It is known that for natural numbers $a,b,c,d$ and $n$ the following inequalities hold: $a+c<n$ and $a/b+c/d<1$. Prove that $a/b+c/d<1-1/n^3$.
Problem
Source: Ukrainian National Math Olympiad 4th round
Tags: inequalities, number theory unsolved, number theory
20.10.2014 09:24
We do some casework for this problem: First from the given information, since $n>a+c \geq 2$ it must be that $n \geq 3$. Also, $a<b$ and $c<d$ from the inequality $\frac{a}{b}+\frac{c}{d} <1$. Now, we break down into 4 cases and show that $\frac{a}{b}+\frac{c}{d} < 1-\frac{1}{n^3}$ holds in all the four cases. Case $1$: Let $b \geq n$ and $d \geq n$, then we have $ \frac{a}{b}+\frac{c}{d} \leq \frac{a}{n}+\frac{c}{n} = \frac{a+c}{n} < \frac{n-1}{n} = 1-\frac{1}{n} < 1-\frac{1}{n^3}$, so the inequality we want to prove holds. Case $2$:Let $b \leq n$ and $d \leq n$, then $\frac{a}{b}+\frac{c}{d} <1$ implies $ad+bc < bd$. i.e. $ad+bc+1 \leq bd$. Now we have $\frac{a}{b}+\frac{c}{d} \leq 1-\frac{1}{bd} = 1- \frac{1}{n^2} < 1 - \frac{1}{n^3}$. Case $3$: Let $b<n<d$. If $d \leq n^2$, then $bd < n^3$ and thus $\frac{a}{b} + \frac{c}{d} \leq 1-\frac{1}{bd} < 1-\frac{1}{n^3}$. If $d>n^2$, then $\frac{a}{b} \leq \frac{n-2}{n} = 1-\frac{2}{n^2}$ because $a<n-c \leq n-1$, so $a \leq n-2$. Now, suppose that $\frac{a}{b}+\frac{c}{d} \geq 1-\frac{1}{n^3}$. Then $1-\frac{a}{b} \leq \frac{c}{d} - \frac{1}{n^3} \leq \frac{1}{n}-\frac{2}{n^2}+\frac{1}{n^3} < \frac{1}{n}$. This suggests that $b > n(b-a) \geq n$ and thus contradicts the condition $b<n<d$ we established for Case $3$. Case $4$: Let $d<n<b$. If $b \leq n^2$, then $bd < n^3$ and thus $\frac{a}{b}+\frac{c}{d} \leq 1-\frac{1}{bd} <1-\frac{1}{n^3}$. If $b>n^2$, then $\frac{c}{d} \leq \frac{n-2}{n^2} < 1-\frac{1}{n^2} $ since $c<n-a \leq n-1$ so $c \leq n-2$.Similar to Case $3$, suppose that $\frac{a}{b}+\frac{c}{d} \geq 1-\frac{1}{n^3}$. Then $1-\frac{c}{d} \leq \frac{a}{b}-\frac{1}{n^3} \leq \frac{1}{n} -\frac{2}{n^2}+\frac{1}{n^3} < \frac{1}{n}$ and this results in $d>n(d-c) \geq n$ and thus a contradiction again.

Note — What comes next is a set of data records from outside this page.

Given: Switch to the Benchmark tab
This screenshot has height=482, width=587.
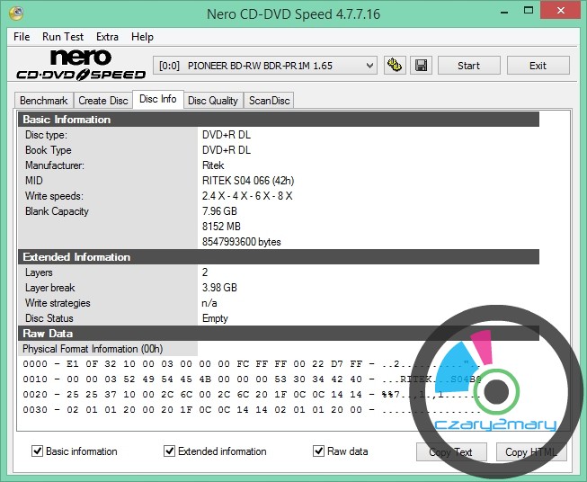Looking at the screenshot, I should [43, 101].
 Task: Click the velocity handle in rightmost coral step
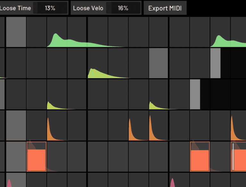pyautogui.click(x=233, y=157)
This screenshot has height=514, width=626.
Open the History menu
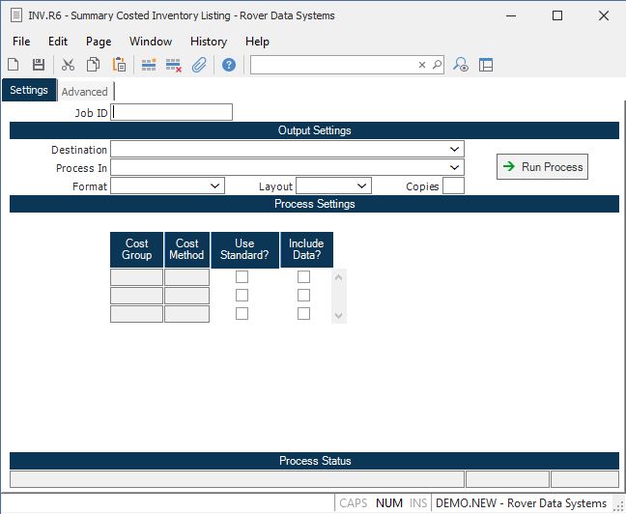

We have shown that the inequality we want to prove holds in all the cases above, and we are done.
03.01.2019 01:54
Torus121 wrote: Case $3$: Let $b<n<d$. ... If $d>n^2$, then $\frac{a}{b} \leq \frac{n-2}{n} = 1-\frac{2}{n^2}$ because $a<n-c \leq n-1$, so $a \leq n-2$. So you have maxed numerator and denominator in $\frac{a}{b}$ to obtain $\frac{a}{b} \leq \frac{n-2}{n}$? It doesn't sound like correct argumentation. Moreover, $\frac{n-2}{n} \neq 1-\frac{2}{n^2}$. And it looks like you don't need these estimates at all in subsequent inequalities.